Like many others, my interest in this sleeper hit arose because of its lone star Frances McDormand rather than its director-screenwriter-editor Chloe Zhao. I’ve seen only one film of hers – ‘Fargo’ – but that is enough to last a lifetime.


Do you remember that time in your life when it was snowing and bitterly cold( if it does not snow where you live when it was snowing in your imagination) and you took out our RV for the road? ( if you do not have your RV, then your bicycle). It was an intensely lonesome journey that lasted months and years, gnawed at by ascetic limitations, scrappy people on the move, gobbets of nirvana you created yourself between oceans of drudgery, and eventually grandly no pot of gold at the end of that rainbow. This is the movie that captures that solitudinous odyssey.


Fern( Frances McDormand) is a lady pushing 60. We are introduced to her through a printed announcement first that defines her life at that juncture. The game-changer is not something that happens to her personal life, rather it is the news that the US Gypsum factory in the high-altitude town of Empire, Nevada has closed down in 2011 because sheetrock( a construction material) is no longer in demand. Fern packs up, hugs her residential manager goodbye, sets up a Recreational Vehicle for a live-in relationship, and sets out to be on the road. She will take what jobs she can along the way and she is not terribly fussed about living in a house again.


At 108 minutes, the movie mercifully finished before I looked at my watch for the third time. To her credit, director-screenwriter-editor Chloe Zoe edits the tale with reasonable journeyman smoothness. Sometimes one nods off but there is always something interesting happening on screen – just do not be under the impression that there are dazzling sequences in store. It is content to record mundane moments one by one and is artistically more low-key than ‘Moonlight’ - its Best Picture Oscar cousin. The camera work is decent and the music is suitably understated, with rare instances where it rises to the melodic overline as when Fern walks a long way through the trailer park. Fern is interested in the people she meets but is clearly not in the mood for a relationship at this stage of her life, and it is this rubric that permeates the roaming grazing buffet that feeds the storyline.

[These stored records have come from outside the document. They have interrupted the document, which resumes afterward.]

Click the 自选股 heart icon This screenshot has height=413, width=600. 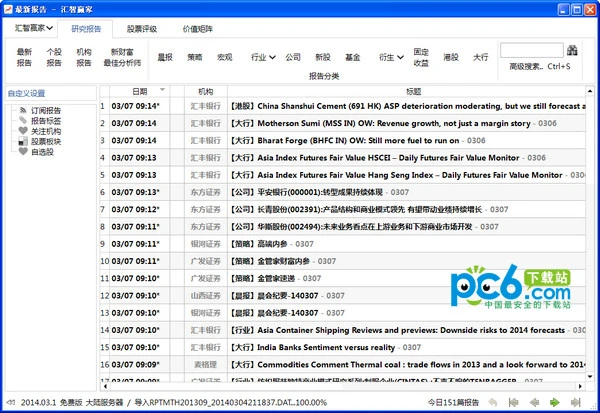[x=23, y=153]
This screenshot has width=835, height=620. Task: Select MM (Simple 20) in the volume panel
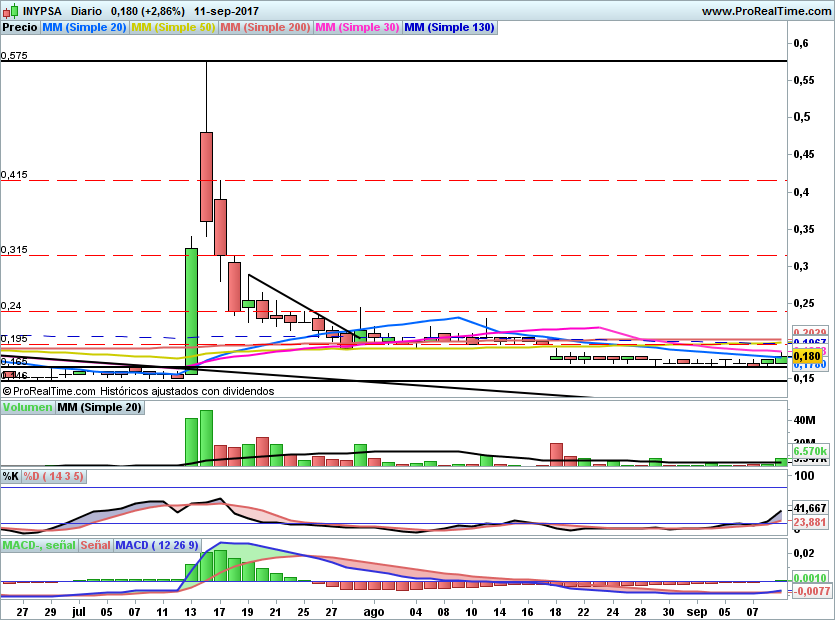pyautogui.click(x=99, y=408)
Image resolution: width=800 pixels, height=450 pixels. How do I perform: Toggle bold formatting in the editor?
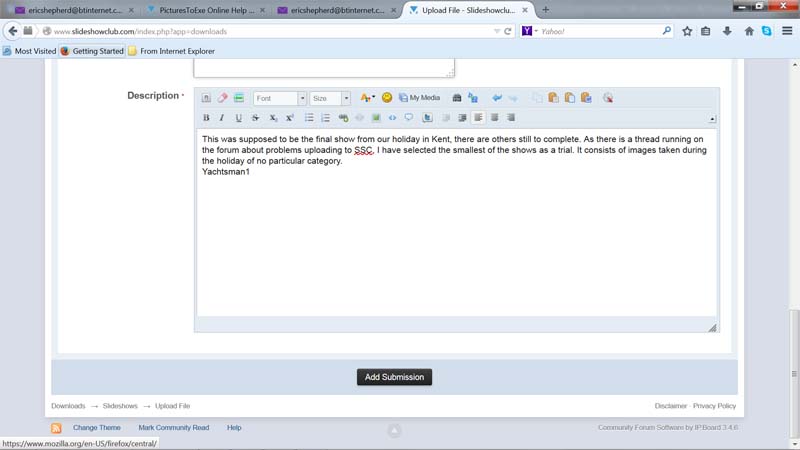coord(206,118)
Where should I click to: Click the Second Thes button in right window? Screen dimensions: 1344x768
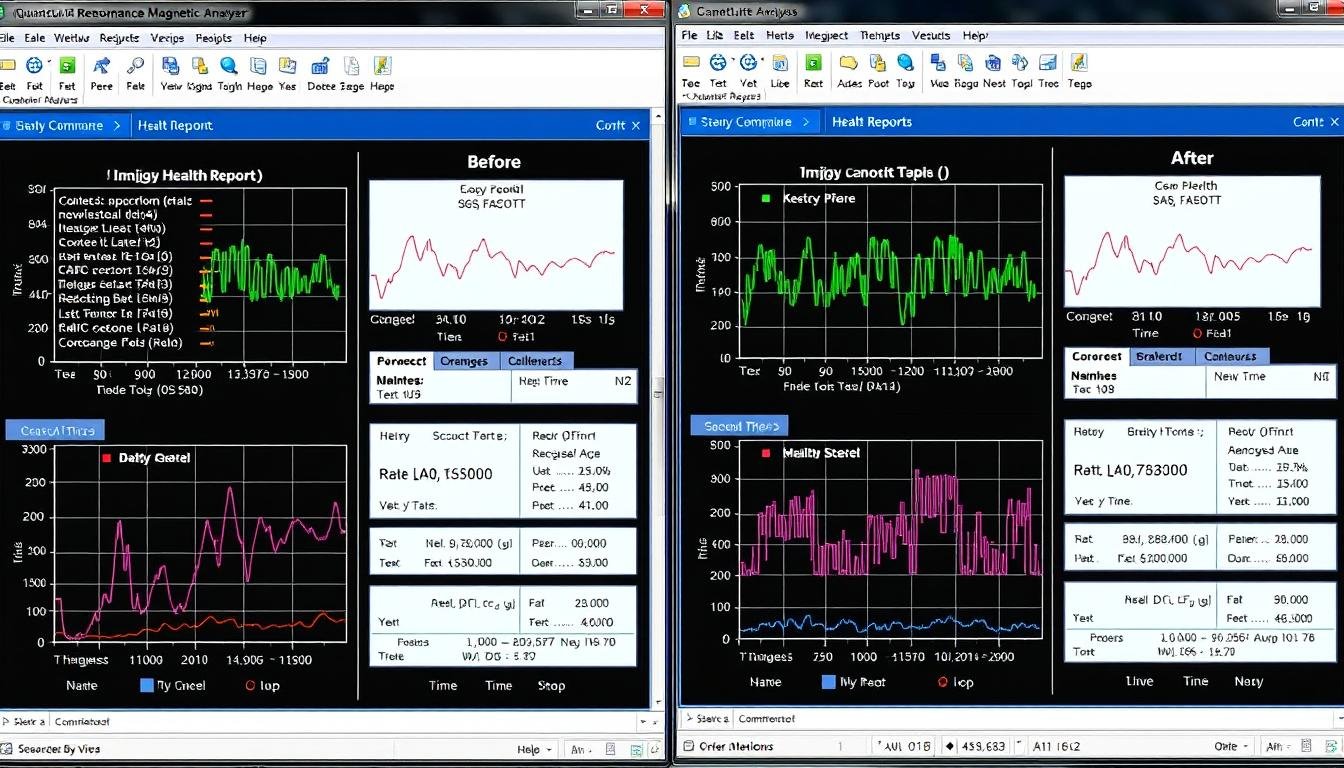(739, 426)
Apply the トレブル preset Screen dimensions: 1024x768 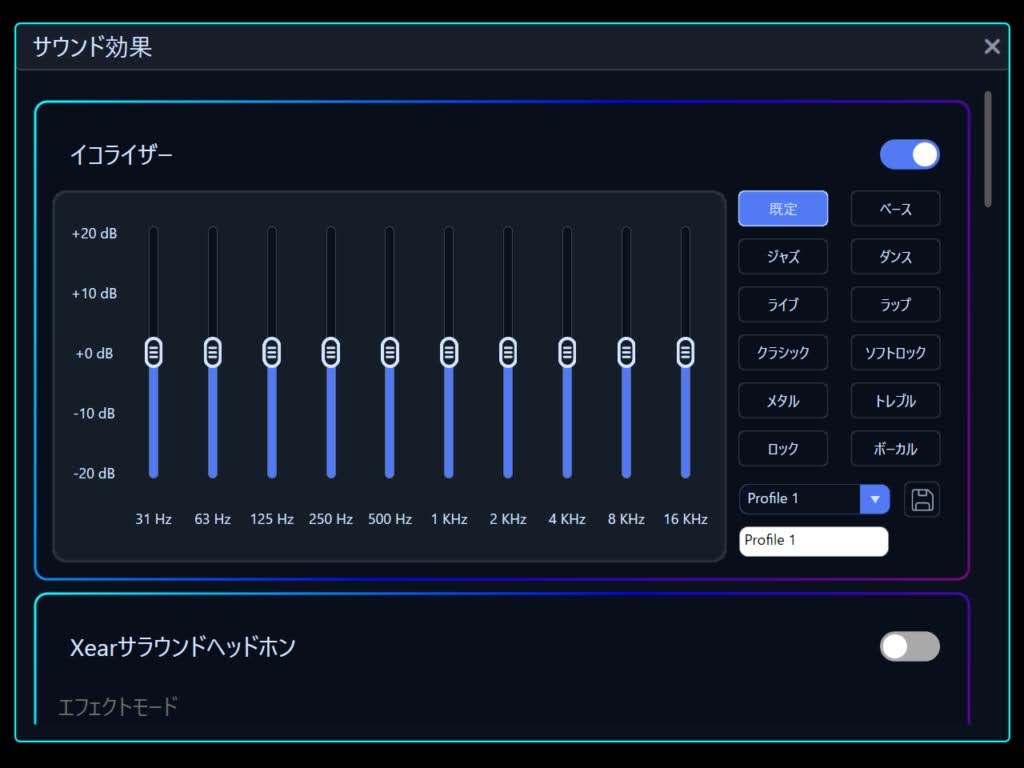point(895,400)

The long life she’s had in Empire, Nevada where she chose to stay after the death of her husband, ultimately builds up to a point that triggers her decision to travel and explore. Viewers may remember another film – the totally wonderful ‘About Schmidt’ from Alexander Payne and Jack Nicholson – where a retired sexagenarian with a recently dead wife, Warren R. Schmidt, decides to hit the road with his RV with a few things on his agenda. The key difference is that Schmidt is loaded, from a lifetime of uptight savings, while Fern is so broke that a$ 2000 bill to fix the RV she sleeps in, has her in knots. The shortage of money gnaws at so much of her journey, but beyond the money, she encounters others who have suffered more than her, nice people who are making do or even transcending the bum card life dealt them. It is the picture’s biggest strength – to see these people who lost so much, but who want to live and make life better for others. We may not be able to live for ourselves but we may live on for others.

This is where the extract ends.